That’s where the U.S. Elections Assistance Commission (eac.gov) comes in as the primary resource for information regarding voting in the United States, including specific resources for voters with disabilities. Recently, I had the opportunity to attend a meeting and training for a nationwide campaign to get out the disability vote — thereby harnessing our community’s power to influence decisions of particular importance to us, like social security, Medicare, healthcare, affordable housing, accessible transportation, employment and funding for MS research. In that first meeting, we discussed the potential power of the disability vote and the challenges that we face in exercising that power. But it all starts with a simple first step: registering to vote. Though facing an incurable and unpredictable disease like MS is difficult, learning to advocate for myself and for others with MS has been profoundly empowering. Volunteering as an MS activist has encouraged me to educate my legislators about MS and urge them to support measures that make a real difference in the lives of people with MS. Now, by participating in a voting campaign, I help others in our oft-overlooked community to feel empowered to register their opinions and, hopefully, influence the political conversation. First, though, we have to show up. Register to vote! Go to nationalMSsociety.org/voterinfo to learn how.

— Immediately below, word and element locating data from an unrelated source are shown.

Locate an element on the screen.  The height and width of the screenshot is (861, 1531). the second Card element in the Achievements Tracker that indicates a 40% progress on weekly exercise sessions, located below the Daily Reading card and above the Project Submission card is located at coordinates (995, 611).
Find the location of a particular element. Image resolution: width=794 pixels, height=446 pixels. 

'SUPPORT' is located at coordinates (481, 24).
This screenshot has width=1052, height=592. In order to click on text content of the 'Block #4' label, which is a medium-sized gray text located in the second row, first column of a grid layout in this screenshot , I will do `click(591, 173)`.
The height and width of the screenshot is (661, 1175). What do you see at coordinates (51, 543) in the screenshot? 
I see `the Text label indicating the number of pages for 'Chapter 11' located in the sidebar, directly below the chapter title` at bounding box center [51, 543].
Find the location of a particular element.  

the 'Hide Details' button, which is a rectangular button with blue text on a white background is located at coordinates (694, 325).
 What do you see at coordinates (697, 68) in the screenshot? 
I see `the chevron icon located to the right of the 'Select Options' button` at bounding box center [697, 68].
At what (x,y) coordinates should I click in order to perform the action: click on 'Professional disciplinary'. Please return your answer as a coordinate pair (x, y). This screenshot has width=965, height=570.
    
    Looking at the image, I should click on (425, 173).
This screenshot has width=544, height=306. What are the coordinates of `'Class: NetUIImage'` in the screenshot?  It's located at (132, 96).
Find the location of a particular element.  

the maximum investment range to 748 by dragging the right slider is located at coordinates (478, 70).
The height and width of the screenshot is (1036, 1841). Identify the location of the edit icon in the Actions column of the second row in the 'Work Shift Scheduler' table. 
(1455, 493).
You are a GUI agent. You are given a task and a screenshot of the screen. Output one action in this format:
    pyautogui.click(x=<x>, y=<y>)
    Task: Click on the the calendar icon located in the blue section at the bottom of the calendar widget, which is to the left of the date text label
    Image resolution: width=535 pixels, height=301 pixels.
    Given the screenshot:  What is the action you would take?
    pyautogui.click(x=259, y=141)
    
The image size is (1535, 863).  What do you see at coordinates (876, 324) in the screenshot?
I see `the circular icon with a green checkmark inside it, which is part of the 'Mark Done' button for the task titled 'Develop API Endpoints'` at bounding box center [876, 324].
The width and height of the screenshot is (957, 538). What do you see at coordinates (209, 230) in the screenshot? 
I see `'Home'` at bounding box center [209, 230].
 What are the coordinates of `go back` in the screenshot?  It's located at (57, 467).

Lauren Shryne’s involvement with the National MS Society focuses primarily on volunteering with the Government Relations Committee near where she lives in Somerville, Massachusetts, through which she connects with her elected representatives to support legislative initiatives that are important to people with MS. She is a lawyer, and voting really is one of her favorite things. n
Get close to voting One way to join in the action is to be where the action is. Which is why Karen Kostelac, diagnosed with MS two years after casting her first vote, decided to go “all in,” working at polling locations, sometimes for more than 14 hours at a time. “I’ve helped people with everything from vision impairments to gait problems,” she says. She recommends that people living with MS take advantage of early voting accommodations. “The opportunity to vote early gets people in the door so they can take the time they need without being fatigued by long lines.” And don’t forget that activism doesn’t stop with voting — or an election. “Don’t forget to keep in touch with your elected officials,” says Kostelac. “Let them know that you are out there, you are following them, and that you’re an MS activist!” Visit nationalMSsociety.org/ MSactivist to get involved.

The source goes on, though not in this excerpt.